Dataset START

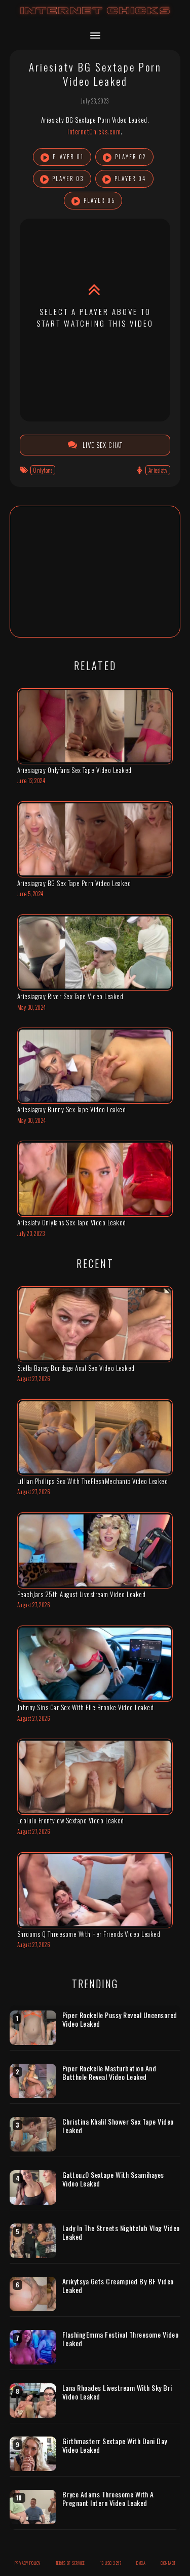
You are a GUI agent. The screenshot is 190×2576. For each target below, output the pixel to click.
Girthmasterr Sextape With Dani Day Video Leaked (114, 2445)
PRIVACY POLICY (28, 2563)
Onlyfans (42, 470)
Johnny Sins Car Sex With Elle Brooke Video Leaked (85, 1707)
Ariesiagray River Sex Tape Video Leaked (70, 996)
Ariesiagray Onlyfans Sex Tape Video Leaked (74, 770)
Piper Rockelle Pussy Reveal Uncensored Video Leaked (119, 2019)
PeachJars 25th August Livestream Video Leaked (81, 1594)
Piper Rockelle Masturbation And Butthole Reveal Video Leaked (109, 2072)
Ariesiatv (158, 470)
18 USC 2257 (111, 2563)
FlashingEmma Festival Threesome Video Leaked (120, 2339)
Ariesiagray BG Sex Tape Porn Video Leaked (74, 883)
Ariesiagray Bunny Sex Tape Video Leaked (71, 1109)
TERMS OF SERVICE (70, 2563)
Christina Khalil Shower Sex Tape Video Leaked (118, 2126)
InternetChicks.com (94, 131)
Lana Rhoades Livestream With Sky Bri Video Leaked (117, 2392)
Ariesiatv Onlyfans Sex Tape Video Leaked (71, 1222)
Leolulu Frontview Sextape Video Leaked (70, 1820)
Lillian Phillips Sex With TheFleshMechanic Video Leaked (92, 1481)
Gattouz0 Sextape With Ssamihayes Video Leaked (113, 2179)
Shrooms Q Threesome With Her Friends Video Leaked (89, 1934)
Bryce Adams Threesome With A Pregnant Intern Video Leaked (108, 2499)
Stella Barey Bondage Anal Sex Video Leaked (76, 1368)
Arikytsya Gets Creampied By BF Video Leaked (118, 2286)
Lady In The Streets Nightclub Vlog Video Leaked (121, 2232)
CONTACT (168, 2563)
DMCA (140, 2563)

Dataset END

**What the task asks**
If a line contains the word "Onlyfans", it counts; say how many such lines there are in the data above, and nothing else.

**Worked solution**
3